Sometimes, your photo may show a colorcast due to complex or improper lighting, incorrect white balance, or other factors. A colorcast often appears as a reddish, bluish, yellowish, or greenish tint over the whole image. Now you can correct white balance in Adobe Lightroom and/or Photoshop in many ways including the White Balance setting. For the sake of this article however, we will be using the “Match Color” command available in Photoshop since the early versions to remove the dominating colorcast. This is a simple technique and often works well depending on the photo.
Intended for matching the colors between two photos, the Match Color command uses advanced algorithms to adjust the brightness, color saturation, and color balance in a photo. Because you can adjust the controls in different combinations, using this command on just one photo gives you better control over the color and luminance of the image than many other tools.

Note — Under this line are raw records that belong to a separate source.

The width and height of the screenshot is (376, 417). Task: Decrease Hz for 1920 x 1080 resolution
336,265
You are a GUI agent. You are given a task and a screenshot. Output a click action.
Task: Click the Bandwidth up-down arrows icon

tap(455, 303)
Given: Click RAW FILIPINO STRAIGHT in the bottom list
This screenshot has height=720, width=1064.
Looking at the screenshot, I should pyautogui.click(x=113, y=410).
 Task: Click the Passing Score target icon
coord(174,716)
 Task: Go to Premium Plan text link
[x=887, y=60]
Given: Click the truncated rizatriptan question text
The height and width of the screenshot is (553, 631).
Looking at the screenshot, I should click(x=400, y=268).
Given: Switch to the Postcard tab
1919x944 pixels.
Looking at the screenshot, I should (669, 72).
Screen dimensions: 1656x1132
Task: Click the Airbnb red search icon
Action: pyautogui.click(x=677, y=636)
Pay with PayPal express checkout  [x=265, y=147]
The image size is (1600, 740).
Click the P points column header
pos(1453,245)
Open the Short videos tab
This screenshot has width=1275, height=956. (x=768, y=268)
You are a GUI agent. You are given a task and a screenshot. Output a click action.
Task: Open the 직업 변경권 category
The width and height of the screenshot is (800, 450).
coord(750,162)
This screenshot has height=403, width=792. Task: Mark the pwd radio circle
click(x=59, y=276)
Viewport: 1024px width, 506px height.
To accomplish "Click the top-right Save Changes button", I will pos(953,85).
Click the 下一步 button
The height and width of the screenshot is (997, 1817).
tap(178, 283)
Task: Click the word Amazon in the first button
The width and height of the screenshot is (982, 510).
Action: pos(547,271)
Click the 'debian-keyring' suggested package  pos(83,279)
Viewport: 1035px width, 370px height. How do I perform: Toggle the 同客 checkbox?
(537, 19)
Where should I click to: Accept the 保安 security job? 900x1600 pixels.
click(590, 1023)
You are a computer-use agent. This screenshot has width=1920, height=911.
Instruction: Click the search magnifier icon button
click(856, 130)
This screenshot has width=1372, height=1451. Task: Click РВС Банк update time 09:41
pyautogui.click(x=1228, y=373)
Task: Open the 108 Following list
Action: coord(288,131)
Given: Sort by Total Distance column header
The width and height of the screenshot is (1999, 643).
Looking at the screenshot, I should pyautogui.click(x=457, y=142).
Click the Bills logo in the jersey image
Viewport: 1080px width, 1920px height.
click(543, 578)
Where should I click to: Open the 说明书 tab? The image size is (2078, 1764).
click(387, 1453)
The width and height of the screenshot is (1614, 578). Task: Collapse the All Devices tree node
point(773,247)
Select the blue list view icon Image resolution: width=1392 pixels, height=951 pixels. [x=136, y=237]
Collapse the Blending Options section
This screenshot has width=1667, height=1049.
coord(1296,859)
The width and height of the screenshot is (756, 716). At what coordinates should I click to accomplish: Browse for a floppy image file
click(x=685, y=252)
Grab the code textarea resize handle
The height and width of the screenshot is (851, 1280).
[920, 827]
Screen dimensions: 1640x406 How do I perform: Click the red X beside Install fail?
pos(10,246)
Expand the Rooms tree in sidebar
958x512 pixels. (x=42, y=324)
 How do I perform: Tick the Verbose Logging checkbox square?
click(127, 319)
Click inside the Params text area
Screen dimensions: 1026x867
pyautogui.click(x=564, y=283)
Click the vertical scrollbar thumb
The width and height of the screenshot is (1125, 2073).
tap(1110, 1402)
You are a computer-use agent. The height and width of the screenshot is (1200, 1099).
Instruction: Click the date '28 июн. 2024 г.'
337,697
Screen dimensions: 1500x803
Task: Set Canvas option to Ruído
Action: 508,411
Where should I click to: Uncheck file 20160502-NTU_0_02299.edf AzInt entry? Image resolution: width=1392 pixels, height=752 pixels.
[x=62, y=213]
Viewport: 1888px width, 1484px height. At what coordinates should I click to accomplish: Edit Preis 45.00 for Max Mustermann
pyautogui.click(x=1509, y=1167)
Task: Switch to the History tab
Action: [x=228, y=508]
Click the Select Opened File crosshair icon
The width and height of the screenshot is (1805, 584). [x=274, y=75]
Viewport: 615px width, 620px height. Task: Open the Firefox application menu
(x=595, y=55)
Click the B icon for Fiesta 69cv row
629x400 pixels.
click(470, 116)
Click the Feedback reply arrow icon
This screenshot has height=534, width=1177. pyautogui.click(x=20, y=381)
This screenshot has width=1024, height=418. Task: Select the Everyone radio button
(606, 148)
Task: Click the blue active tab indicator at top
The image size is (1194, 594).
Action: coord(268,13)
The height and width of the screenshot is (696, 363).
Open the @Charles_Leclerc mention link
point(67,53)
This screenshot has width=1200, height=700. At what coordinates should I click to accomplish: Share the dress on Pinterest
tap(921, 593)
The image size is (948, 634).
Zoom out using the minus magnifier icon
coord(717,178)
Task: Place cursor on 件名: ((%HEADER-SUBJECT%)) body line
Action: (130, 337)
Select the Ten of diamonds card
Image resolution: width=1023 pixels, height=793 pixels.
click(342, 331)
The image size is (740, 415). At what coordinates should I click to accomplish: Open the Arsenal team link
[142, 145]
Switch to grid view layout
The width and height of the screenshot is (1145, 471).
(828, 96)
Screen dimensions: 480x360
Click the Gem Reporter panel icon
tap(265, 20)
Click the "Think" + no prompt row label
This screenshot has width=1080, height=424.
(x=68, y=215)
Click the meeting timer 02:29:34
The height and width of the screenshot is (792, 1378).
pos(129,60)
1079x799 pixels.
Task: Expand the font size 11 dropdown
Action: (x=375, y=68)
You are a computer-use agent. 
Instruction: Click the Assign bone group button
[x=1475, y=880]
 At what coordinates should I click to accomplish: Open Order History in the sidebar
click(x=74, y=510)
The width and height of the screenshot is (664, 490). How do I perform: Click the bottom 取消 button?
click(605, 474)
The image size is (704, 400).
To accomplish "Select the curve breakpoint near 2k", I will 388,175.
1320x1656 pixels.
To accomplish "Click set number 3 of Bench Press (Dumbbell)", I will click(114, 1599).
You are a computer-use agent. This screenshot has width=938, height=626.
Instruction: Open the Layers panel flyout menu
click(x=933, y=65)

Not to forget the added control when using the Match Color command on a duplicated layer, because you can use the layer’s Opacity slider to blend the results with the Background layer to achieve the best color for your image, as well as compare the before and after images.
- Press Cmd +J (on Mac) or Ctrl+J (on PC) to duplicate the Background layer
- Go to menu Image – Adjustments - Match Color
- The Match Color dialog box appears. Click Preview and Neutralize to immediately remove the colorcast
- Click and drag the Fade slider slowly to the right to reduce the effect, if necessary
- Click and drag the Color Intensity slider to the right to increase the color range, if necessary
- Click and drag the Luminance slider to the right to increase the luminance, if necessary
- Click OK to apply the change
For more control reduce the Layer Opacity by dragging it to the left to adjust the overall effect. The colorcast is removed and the colors appear more natural.
Additional tip: you can view the floating Histogram panel and see the color changes as they are made. To do that, go to menu - Window – Histogram. Click and drag the Histogram panel so that you can keep it open and still see the image and your other panels.